### Exercise brief
Copy out the rows that start with the line containing "Deselect Mon in Days of Week" and end with the line containing "will [x=2239, y=27].", both included, keeping every character as it stands.

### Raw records
⁂
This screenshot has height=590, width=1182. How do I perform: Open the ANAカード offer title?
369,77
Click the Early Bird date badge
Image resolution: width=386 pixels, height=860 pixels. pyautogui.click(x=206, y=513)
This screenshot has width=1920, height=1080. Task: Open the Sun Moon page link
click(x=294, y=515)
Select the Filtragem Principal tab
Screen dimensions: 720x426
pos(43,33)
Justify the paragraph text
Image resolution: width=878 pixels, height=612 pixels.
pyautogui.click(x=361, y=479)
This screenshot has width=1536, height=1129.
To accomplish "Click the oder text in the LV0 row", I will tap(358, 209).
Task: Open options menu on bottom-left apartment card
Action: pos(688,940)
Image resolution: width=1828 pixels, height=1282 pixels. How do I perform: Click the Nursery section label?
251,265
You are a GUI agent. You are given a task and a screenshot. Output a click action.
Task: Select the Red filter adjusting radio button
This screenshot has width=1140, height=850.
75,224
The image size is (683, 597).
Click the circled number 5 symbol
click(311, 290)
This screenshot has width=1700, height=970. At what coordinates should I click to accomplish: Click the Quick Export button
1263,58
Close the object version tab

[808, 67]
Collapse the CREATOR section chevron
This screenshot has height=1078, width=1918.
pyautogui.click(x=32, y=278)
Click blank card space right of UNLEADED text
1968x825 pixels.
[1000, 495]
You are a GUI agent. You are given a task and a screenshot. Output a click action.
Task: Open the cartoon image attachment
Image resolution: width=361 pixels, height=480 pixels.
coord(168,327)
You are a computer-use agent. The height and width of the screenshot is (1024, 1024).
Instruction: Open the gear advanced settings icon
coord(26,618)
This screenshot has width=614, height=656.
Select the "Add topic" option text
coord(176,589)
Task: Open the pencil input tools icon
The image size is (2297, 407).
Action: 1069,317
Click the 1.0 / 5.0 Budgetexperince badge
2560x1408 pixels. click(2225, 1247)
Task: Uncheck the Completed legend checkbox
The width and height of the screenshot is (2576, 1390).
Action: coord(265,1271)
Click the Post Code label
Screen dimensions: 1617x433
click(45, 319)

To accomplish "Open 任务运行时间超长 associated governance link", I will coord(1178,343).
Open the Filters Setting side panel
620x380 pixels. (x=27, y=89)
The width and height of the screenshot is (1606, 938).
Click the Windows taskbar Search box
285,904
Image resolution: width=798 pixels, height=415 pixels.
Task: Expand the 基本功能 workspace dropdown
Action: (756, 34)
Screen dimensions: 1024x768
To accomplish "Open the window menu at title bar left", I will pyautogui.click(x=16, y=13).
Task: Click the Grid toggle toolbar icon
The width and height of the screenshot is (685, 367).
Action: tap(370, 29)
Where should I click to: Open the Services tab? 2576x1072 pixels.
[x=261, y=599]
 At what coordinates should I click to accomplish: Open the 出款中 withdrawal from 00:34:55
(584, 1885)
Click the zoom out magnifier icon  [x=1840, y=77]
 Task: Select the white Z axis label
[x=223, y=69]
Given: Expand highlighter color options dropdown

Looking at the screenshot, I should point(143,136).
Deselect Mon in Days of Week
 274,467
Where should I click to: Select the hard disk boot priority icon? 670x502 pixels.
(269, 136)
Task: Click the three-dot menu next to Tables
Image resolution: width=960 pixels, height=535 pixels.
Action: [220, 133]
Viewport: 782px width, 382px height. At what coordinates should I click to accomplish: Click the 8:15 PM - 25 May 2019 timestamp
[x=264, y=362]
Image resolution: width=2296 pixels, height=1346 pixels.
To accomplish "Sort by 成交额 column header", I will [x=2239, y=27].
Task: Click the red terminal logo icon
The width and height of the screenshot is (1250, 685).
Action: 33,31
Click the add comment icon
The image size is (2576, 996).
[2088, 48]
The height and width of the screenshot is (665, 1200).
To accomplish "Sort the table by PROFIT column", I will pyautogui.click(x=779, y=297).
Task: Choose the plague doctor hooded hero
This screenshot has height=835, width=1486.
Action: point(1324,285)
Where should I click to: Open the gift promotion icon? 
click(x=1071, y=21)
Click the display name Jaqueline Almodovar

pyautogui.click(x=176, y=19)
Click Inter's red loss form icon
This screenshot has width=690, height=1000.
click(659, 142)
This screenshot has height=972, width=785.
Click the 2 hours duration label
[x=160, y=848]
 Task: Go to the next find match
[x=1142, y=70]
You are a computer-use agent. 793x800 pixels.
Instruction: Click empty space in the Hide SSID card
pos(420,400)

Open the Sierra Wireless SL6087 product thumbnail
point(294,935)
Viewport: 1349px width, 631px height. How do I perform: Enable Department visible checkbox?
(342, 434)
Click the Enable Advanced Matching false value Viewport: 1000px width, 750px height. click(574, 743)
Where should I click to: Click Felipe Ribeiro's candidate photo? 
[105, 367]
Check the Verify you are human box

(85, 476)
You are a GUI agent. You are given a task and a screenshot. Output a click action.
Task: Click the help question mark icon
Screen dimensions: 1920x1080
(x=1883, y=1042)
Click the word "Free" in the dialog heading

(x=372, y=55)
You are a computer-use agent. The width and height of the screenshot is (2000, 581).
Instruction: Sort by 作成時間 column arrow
⁂
### Task solution
Deselect Mon in Days of Week
 274,467
Where should I click to: Select the hard disk boot priority icon? 670x502 pixels.
(269, 136)
Task: Click the three-dot menu next to Tables
Image resolution: width=960 pixels, height=535 pixels.
Action: [220, 133]
Viewport: 782px width, 382px height. At what coordinates should I click to accomplish: Click the 8:15 PM - 25 May 2019 timestamp
[x=264, y=362]
Image resolution: width=2296 pixels, height=1346 pixels.
To accomplish "Sort by 成交额 column header", I will [x=2239, y=27].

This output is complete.